[Stored records]
___
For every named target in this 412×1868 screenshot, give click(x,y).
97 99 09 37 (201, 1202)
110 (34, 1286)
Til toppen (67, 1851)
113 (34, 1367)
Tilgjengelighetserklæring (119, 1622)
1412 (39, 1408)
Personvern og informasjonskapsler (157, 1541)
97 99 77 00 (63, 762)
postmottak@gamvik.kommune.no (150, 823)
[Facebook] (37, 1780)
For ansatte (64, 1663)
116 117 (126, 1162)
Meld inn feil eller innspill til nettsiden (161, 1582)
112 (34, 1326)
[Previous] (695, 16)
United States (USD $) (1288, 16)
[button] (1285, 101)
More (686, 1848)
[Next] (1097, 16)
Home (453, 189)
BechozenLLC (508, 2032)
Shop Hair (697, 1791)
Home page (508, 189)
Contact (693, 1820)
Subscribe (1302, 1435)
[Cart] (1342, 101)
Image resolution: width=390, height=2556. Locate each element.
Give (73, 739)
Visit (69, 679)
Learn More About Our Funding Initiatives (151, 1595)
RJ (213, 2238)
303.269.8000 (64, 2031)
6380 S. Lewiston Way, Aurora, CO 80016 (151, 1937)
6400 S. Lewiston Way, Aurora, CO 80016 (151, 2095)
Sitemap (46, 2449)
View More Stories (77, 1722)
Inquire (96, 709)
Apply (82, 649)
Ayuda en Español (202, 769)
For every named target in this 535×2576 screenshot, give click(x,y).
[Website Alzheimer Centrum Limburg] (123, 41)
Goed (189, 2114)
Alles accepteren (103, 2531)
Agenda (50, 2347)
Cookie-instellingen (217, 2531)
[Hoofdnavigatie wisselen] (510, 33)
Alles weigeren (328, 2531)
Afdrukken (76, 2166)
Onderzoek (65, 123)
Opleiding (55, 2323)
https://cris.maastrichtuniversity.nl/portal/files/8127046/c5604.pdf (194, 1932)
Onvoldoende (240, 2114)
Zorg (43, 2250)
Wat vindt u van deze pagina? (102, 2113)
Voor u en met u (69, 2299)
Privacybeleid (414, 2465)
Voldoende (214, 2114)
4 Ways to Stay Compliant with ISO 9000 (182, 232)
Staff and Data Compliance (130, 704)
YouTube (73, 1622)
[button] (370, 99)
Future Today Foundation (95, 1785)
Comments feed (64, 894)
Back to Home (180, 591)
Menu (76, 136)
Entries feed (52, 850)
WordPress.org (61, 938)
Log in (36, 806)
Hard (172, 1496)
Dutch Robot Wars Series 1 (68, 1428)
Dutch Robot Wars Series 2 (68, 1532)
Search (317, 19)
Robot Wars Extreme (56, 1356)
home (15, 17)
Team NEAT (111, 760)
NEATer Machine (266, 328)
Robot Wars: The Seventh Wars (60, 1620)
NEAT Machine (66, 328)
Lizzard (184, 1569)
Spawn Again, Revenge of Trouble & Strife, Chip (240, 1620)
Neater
___
(What is needed): Write out all the data exactly.

(Answer section):
For every named target in this 412×1868 screenshot, give click(x,y).
97 99 09 37 (201, 1202)
110 (34, 1286)
Til toppen (67, 1851)
113 (34, 1367)
Tilgjengelighetserklæring (119, 1622)
1412 (39, 1408)
Personvern og informasjonskapsler (157, 1541)
97 99 77 00 (63, 762)
postmottak@gamvik.kommune.no (150, 823)
[Facebook] (37, 1780)
For ansatte (64, 1663)
116 117 (126, 1162)
Meld inn feil eller innspill til nettsiden (161, 1582)
112 (34, 1326)
[Previous] (695, 16)
United States (USD $) (1288, 16)
[button] (1285, 101)
More (686, 1848)
[Next] (1097, 16)
Home (453, 189)
BechozenLLC (508, 2032)
Shop Hair (697, 1791)
Home page (508, 189)
Contact (693, 1820)
Subscribe (1302, 1435)
[Cart] (1342, 101)
Image resolution: width=390, height=2556. Locate each element.
Give (73, 739)
Visit (69, 679)
Learn More About Our Funding Initiatives (151, 1595)
RJ (213, 2238)
303.269.8000 (64, 2031)
6380 S. Lewiston Way, Aurora, CO 80016 (151, 1937)
6400 S. Lewiston Way, Aurora, CO 80016 (151, 2095)
Sitemap (46, 2449)
View More Stories (77, 1722)
Inquire (96, 709)
Apply (82, 649)
Ayuda en Español (202, 769)
For every named target in this 535×2576 screenshot, give click(x,y).
[Website Alzheimer Centrum Limburg] (123, 41)
Goed (189, 2114)
Alles accepteren (103, 2531)
Agenda (50, 2347)
Cookie-instellingen (217, 2531)
[Hoofdnavigatie wisselen] (510, 33)
Alles weigeren (328, 2531)
Afdrukken (76, 2166)
Onderzoek (65, 123)
Opleiding (55, 2323)
https://cris.maastrichtuniversity.nl/portal/files/8127046/c5604.pdf (194, 1932)
Onvoldoende (240, 2114)
Zorg (43, 2250)
Wat vindt u van deze pagina? (102, 2113)
Voor u en met u (69, 2299)
Privacybeleid (414, 2465)
Voldoende (214, 2114)
4 Ways to Stay Compliant with ISO 9000 (182, 232)
Staff and Data Compliance (130, 704)
YouTube (73, 1622)
[button] (370, 99)
Future Today Foundation (95, 1785)
Comments feed (64, 894)
Back to Home (180, 591)
Menu (76, 136)
Entries feed (52, 850)
WordPress.org (61, 938)
Log in (36, 806)
Hard (172, 1496)
Dutch Robot Wars Series 1 (68, 1428)
Dutch Robot Wars Series 2 (68, 1532)
Search (317, 19)
Robot Wars Extreme (56, 1356)
home (15, 17)
Team NEAT (111, 760)
NEATer Machine (266, 328)
Robot Wars: The Seventh Wars (60, 1620)
NEAT Machine (66, 328)
Lizzard (184, 1569)
Spawn Again, Revenge of Trouble & Strife, Chip (240, 1620)
Neater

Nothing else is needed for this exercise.